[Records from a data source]
--
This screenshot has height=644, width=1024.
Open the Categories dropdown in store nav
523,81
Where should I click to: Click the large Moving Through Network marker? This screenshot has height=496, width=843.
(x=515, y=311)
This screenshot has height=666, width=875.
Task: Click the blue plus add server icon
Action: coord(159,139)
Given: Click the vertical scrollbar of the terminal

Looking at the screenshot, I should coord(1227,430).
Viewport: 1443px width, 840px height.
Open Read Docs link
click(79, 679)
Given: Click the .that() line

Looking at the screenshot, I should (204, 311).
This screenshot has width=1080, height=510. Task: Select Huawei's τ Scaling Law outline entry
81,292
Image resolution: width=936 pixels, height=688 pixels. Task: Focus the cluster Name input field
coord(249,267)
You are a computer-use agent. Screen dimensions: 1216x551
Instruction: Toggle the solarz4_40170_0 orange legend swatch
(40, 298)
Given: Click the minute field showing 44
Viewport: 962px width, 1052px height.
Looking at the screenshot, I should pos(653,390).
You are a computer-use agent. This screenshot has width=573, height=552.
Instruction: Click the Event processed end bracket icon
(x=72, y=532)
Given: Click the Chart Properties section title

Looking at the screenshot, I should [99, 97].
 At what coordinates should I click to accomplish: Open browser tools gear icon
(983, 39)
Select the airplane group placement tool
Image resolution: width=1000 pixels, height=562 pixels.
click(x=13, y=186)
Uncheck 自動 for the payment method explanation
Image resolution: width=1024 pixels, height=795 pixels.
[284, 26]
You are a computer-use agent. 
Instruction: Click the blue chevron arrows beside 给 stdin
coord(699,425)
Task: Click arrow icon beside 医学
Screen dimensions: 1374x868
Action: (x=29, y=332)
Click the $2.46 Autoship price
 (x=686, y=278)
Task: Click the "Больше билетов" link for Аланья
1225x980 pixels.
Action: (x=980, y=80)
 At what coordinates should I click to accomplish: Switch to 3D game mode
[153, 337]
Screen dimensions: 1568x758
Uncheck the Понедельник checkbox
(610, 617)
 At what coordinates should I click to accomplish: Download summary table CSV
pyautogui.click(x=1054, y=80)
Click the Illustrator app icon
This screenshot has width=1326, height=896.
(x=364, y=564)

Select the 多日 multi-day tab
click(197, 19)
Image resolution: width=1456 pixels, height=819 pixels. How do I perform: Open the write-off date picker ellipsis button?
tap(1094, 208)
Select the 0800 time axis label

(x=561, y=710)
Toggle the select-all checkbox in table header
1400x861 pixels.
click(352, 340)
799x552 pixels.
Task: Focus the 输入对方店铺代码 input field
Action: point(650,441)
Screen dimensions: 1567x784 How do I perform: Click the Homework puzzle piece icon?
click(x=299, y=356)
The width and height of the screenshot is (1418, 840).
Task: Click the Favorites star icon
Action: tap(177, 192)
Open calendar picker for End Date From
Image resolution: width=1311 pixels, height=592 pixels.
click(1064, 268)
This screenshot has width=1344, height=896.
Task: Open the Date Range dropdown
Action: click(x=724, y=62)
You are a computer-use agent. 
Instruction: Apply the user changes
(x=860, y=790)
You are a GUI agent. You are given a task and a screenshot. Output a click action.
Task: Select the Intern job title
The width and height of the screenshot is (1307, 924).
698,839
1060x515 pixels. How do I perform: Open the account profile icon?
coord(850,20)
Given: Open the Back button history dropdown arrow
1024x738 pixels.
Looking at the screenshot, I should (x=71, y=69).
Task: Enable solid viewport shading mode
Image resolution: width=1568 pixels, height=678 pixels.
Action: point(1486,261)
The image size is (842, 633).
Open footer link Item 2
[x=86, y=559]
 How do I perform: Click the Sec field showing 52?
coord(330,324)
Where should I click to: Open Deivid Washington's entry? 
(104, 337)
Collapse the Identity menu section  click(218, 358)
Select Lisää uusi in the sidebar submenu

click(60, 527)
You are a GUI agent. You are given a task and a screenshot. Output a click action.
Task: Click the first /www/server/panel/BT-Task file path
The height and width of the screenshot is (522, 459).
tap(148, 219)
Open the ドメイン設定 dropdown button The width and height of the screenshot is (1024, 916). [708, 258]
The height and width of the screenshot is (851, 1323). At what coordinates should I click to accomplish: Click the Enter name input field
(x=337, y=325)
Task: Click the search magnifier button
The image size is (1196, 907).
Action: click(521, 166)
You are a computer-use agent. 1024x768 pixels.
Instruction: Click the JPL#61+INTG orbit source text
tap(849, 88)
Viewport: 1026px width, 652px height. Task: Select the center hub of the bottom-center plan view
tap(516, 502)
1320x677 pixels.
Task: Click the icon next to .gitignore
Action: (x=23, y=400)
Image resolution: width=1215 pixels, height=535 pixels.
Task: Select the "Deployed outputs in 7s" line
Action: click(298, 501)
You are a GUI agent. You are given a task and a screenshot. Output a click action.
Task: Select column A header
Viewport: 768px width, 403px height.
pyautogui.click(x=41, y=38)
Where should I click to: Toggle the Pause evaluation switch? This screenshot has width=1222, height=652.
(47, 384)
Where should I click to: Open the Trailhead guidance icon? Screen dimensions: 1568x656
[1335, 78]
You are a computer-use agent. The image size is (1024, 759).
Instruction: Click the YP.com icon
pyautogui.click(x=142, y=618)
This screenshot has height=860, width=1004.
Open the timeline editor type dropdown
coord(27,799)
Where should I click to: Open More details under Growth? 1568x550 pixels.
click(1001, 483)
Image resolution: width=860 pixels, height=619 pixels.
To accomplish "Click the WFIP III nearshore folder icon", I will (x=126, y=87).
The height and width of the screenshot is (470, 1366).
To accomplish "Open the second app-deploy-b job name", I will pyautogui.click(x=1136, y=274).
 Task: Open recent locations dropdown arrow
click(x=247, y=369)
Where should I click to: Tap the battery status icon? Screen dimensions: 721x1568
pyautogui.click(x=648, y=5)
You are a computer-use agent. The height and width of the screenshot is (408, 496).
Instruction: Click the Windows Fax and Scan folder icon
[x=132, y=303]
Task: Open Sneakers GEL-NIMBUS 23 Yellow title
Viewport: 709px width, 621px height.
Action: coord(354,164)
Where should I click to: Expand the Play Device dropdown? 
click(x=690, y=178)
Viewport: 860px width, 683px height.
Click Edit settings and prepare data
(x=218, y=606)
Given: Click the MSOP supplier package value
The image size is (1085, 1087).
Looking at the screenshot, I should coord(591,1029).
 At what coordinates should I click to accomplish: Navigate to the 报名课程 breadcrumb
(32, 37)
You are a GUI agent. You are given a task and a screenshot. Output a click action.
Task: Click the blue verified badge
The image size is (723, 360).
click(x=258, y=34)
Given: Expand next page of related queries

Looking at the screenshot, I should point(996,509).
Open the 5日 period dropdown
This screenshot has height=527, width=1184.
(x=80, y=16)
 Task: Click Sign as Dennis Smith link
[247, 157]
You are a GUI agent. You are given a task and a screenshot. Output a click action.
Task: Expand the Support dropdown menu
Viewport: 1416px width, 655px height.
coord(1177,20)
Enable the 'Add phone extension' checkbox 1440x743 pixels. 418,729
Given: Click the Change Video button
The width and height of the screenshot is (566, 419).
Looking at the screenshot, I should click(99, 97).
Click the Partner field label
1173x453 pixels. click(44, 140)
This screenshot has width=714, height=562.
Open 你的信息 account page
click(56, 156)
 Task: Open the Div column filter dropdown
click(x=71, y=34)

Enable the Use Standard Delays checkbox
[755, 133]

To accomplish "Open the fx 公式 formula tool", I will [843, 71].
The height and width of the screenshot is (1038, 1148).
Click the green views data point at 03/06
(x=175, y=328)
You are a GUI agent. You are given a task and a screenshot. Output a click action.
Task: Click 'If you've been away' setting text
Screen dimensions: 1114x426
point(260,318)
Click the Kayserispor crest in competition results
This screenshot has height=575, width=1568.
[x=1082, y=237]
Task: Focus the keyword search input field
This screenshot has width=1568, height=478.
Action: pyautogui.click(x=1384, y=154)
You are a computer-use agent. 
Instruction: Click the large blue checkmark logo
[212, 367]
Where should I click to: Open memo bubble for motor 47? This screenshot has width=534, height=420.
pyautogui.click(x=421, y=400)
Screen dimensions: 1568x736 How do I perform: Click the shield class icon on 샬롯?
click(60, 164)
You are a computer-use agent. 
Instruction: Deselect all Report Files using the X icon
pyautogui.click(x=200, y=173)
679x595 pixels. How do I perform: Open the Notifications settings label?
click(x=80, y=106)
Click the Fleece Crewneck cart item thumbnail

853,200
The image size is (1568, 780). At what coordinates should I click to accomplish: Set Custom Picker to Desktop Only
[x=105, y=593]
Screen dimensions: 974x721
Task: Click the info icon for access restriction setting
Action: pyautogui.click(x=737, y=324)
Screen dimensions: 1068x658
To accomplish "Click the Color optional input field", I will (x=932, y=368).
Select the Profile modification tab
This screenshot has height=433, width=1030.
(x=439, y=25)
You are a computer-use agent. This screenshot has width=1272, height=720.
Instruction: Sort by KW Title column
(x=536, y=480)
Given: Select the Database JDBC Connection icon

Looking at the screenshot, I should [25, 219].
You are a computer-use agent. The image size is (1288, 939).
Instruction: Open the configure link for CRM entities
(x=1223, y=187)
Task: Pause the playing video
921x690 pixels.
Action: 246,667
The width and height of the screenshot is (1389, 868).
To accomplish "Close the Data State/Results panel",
--
_Required action_: When you reach the line with "Click Edit settings and prepare data" in the records above, start writing out lines exactly, and stop once the line with "Task: Focus the keyword search input field" has been written; include nothing else.

_Task response_:
Click Edit settings and prepare data
(x=218, y=606)
Given: Click the MSOP supplier package value
The image size is (1085, 1087).
Looking at the screenshot, I should coord(591,1029).
 At what coordinates should I click to accomplish: Navigate to the 报名课程 breadcrumb
(32, 37)
You are a GUI agent. You are given a task and a screenshot. Output a click action.
Task: Click the blue verified badge
The image size is (723, 360).
click(x=258, y=34)
Given: Expand next page of related queries

Looking at the screenshot, I should point(996,509).
Open the 5日 period dropdown
This screenshot has height=527, width=1184.
(x=80, y=16)
 Task: Click Sign as Dennis Smith link
[247, 157]
You are a GUI agent. You are given a task and a screenshot. Output a click action.
Task: Expand the Support dropdown menu
Viewport: 1416px width, 655px height.
coord(1177,20)
Enable the 'Add phone extension' checkbox 1440x743 pixels. 418,729
Given: Click the Change Video button
The width and height of the screenshot is (566, 419).
Looking at the screenshot, I should click(99, 97).
Click the Partner field label
1173x453 pixels. click(44, 140)
This screenshot has width=714, height=562.
Open 你的信息 account page
click(56, 156)
 Task: Open the Div column filter dropdown
click(x=71, y=34)

Enable the Use Standard Delays checkbox
[755, 133]

To accomplish "Open the fx 公式 formula tool", I will [843, 71].
The height and width of the screenshot is (1038, 1148).
Click the green views data point at 03/06
(x=175, y=328)
You are a GUI agent. You are given a task and a screenshot. Output a click action.
Task: Click 'If you've been away' setting text
Screen dimensions: 1114x426
point(260,318)
Click the Kayserispor crest in competition results
This screenshot has height=575, width=1568.
[x=1082, y=237]
Task: Focus the keyword search input field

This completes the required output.